El Salvador: la entronización de la dictadura
Rafael Cuevas Molina
Es un clamor al que le importa poco los atropellos flagrantes que se viven en El Salvador, en el que las venganzas personales y las enemistades entre vecinos han llevado tras las rejas a personas denunciadas como mareras, cuando en realidad no son más que víctimas del caos generado por el estado de excepción.
Se calcula que son más de 60,000 las personas que se encuentran en esta situación, sin ninguna posibilidad de salir de un encierro que les cayó como una venganza divina, y en la que serán juzgados en juicios sumarios colectivos, en los que sus casos serán “analizados” por un solo juez en una sola sesión junto a los de decenas de otras personas.
Para quienes hayan vivido bajo el régimen de las dictaduras de los años sesenta y setenta del siglo XX, esto suena a pesadilla, y remite a una noche oscura en la que resuenan las botas de las fuerzas represivas que se llevaban a quienes eran, o se sospechaba que eran, militantes de izquierda o sus simpatizantes. Aún a estas alturas seguimos viviendo la pesadilla de pedir cuentas a quienes fueron protagonistas de esas violaciones a los derechos humanos, y siguen apareciendo las fosas llenas de cadáveres de ajusticiados, en ese tiempo en nombre de la guerra contra la penetración comunista.
Esta no es, sin embargo, más que una arista de una realidad que apunta hacia a la construcción de una dictadura “de nuevo tipo” en Centroamérica, en la que, como toda dictadura lo requiere, se apunta a tener una cuasi unanimidad en los distintos cuerpos deliberativos y ejecutivos del Estado. Es por eso que en las pasadas elecciones el bukelismo se proclamó ganador por márgenes abrumadores, aunque a casi una semana de las elecciones aún no se ha podido completar el recuento de los votos.
El problema es especialmente grave en la elección de los diputados, en la que no se ha podido pasar de más del 10% del escrutinio de los votos, aunque el presidente Bukele anunciara, antes de que se cerraran las mesas de votación el domingo 4 de febrero, que tenía 58 de 60 curules a su favor.
Los gestos, las medidas y las tendencias autoritarias de Bukele no se restringen a las que se han puesto en evidencia en este proceso electoral y vienen de lejos. Sabiendo que hay situaciones estructurales que tarde o temprano le pasarán la factura -el aumento de la pobreza y de la migración, el deterioro de la economía- ha tomado medidas para tener de su parte al ejército: le ha aumentado el presupuesto a la institución y dado posibilidades de financiamiento extraordinario a su ministro de Defensa. Uno de los mayores logros de los Acuerdos de Paz de 1992 había sido el retiro de las fuerzas armadas a los cuarteles, quitándoles la beligerancia política que hasta entonces habían ostentado. Ahora, sin embargo, vuelven a esa arena de la mano de Bukele, y están omnipresentes de nuevo.

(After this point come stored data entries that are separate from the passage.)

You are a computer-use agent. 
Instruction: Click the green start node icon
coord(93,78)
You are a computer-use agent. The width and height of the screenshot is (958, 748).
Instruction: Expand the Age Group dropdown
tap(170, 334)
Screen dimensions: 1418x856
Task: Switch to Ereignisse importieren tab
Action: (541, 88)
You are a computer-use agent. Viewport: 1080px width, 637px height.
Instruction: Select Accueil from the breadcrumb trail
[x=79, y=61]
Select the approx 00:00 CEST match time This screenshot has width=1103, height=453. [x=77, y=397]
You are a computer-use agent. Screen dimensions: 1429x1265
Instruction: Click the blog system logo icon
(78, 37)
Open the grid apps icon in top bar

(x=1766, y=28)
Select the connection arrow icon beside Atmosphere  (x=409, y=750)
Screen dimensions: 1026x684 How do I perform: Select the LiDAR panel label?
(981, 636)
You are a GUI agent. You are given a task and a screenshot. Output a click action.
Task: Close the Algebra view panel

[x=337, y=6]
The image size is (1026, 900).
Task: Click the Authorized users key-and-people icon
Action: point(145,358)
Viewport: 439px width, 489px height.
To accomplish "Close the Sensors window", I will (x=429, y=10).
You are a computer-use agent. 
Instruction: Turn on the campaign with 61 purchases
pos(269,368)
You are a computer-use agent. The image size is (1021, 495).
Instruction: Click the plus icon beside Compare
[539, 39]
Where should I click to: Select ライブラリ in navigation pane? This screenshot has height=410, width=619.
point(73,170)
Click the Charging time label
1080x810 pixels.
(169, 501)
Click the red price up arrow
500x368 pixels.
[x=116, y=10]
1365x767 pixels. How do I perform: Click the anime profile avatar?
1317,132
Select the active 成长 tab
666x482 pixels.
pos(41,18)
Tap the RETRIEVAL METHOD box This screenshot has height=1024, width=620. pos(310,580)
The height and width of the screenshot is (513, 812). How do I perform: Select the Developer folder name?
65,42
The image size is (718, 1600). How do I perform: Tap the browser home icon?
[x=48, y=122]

El Salvador es objeto de atención no solo para quienes quieren reproducir en sus países el “modelo Bukele” de seguridad -como el presidente Daniel Noboa de Ecuador o su misma vecina, la hondureña Xiomara Castro- sino por quienes van más allá, y buscan encontrar la forma como se están estructurando los nuevos autoritarismos conservadores en nuestro continente, con esa mezcla de mesianismo y caracterización cool (como el mismo Bukele la ha llamado) que también muestra el presidente argentino. Toda una banda de estrategas y asesores afines van de un extremo a otro del continente recomendando medidas que ayudan a entronizarlos en el poder.
En el caso de El Salvador, la reciente reforma que ha modificado el mapa de la división territorial del país, reduciendo el número municipios y diputaciones (favoreciendo electoralmente al mandatario), ha sido comandada por venezolanos vinculados con el “presidente” espurio, Juan Guaidó, quien habiendo dejado de servir a la estrategia norteamericana en su país vive ahora cómodamente en Miami y le ha pasado la estafeta a una nueva protagonista, María Corina Machado.
Así que lo que se está configurando ante nuestros ojos es un dictador “de nuevo tipo”, es decir, acorde a las condiciones del siglo XXI, que plasma en la práctica esa tendencia cada vez más presente en las encuestas del Latinoabarómetro, según la cual cada vez hay más latinoamericanos que ven con buenos ojos la mano dura.